Misyonumuz
İnsanlık, Hz. Adem’den (a.s.) itibaren İlahi buyruklara muhatap olmuş; Allah (c.c.), vahiyle donatarak görevlendirdiği Peygamberler vasıtasıyla insanlara ebedi saadetin yolunu öğretmiştir.
Peygamberler, “Tebliğ” ile sorumlu oldukları İlahi emirleri kendi hayatlarına tatbik ederek iman edenler için örnek alınması gereken hayat modelleri ortaya koymuşlardır.
Peygamberlerin vefatından sonra “Tebliğ” vazifesini, yeni bir peygamber üstlenmiş; peygamberler arasındaki Fetret Devri diye adlandırılan boşluk dönemlerinde ise, bizzat o devrin peygamberinin terbiyesinden geçip hayat ilkelerini birinci ağızdan öğrenme imkanı bulan ve o peygamberin en yakın arkadaş ve dostları olan alimler yerine getirmişlerdir.
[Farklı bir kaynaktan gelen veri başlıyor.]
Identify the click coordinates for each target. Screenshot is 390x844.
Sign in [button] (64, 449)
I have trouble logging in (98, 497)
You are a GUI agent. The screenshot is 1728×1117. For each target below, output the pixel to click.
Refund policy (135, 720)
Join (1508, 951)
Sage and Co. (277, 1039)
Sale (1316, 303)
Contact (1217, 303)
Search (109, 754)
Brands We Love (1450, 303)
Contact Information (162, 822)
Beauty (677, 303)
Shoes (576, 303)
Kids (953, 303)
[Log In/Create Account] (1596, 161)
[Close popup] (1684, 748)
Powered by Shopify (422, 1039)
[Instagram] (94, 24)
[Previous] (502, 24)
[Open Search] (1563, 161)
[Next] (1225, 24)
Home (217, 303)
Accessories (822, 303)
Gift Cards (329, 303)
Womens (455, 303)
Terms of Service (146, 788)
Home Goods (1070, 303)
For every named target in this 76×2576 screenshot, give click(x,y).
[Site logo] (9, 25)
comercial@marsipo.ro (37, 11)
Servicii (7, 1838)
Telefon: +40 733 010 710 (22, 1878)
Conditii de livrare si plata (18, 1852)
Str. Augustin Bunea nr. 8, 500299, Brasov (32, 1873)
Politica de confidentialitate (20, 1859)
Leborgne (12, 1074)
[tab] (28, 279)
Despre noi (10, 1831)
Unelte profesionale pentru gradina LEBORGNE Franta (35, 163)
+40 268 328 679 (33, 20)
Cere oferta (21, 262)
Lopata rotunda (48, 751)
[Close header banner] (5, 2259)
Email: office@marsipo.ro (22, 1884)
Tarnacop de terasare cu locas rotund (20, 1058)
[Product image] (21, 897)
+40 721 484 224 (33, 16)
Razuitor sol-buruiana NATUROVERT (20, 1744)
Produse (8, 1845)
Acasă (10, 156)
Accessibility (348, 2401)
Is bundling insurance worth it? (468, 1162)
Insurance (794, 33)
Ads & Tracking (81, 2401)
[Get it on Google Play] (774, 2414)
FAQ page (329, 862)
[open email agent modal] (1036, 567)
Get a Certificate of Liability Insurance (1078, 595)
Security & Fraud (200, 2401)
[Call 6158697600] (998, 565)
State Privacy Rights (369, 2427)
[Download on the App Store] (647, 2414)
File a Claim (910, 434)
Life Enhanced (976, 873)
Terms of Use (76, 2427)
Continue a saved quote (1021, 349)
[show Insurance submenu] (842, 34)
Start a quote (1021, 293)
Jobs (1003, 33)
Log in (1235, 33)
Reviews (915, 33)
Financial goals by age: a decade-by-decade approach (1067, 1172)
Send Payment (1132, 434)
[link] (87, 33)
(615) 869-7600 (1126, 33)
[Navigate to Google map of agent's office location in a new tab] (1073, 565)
En çok bilinenler olması hasebiyle, Hz. İsa’nın (a.s.) Havarileri ve Son Peygamber Hz. Muhammed (s.a.s.) efendimizin Kutlu Sahabeleri bunun en güzel iki örneğidir.
Hz. Muhammed’ den (s.a.s.) sonra yeni bir peygamber gelmeyeceği bizzat Kur’an-ı Kerim’de açıklanmış; “………Muhammed Allah’ın elçisi ve peygamberlerin sonuncusudur. Allah her şeyi hakkıyla bilir”[1] mealindeki Ayet-i Kerime ile konu tartışmaya kapatılmıştır.
Bizzat Cenab-ı Hakk’ın iltifatı ve Vahyin direkt muhatabı olarak şüphe yoktur ki insanların en faziletlileri Peygamberlerdir. Peygamber olmayan bir insan, tüm hayatını bir saniye boşluk bırakmaksızın ibadetle geçirse bile, hiçbir şekilde Peygamber derecesine ulaşması mümkün değildir. Bununla birlikte “İlahi Buyruklar”, Peygamberler vefat ettikten sonra da hayat bulmaya devam etmiş; kıyamet gününe kadar da devam edecektir.
Resulullah efendimiz (aleyhi’ssalatü ve’sselam), hayattayken Ashab-ı Kiram’ı, neredeyse tüm sahih kaynaklarda zikredilen “İnsanların en hayırlıları benim asrımda yaşayanlardır. Sonra bunları takip edenlerdir, sonra da bunları takip edenlerdir”[2] buyurarak müjdelemiş ve onların yüce değerini ortaya koymuştur.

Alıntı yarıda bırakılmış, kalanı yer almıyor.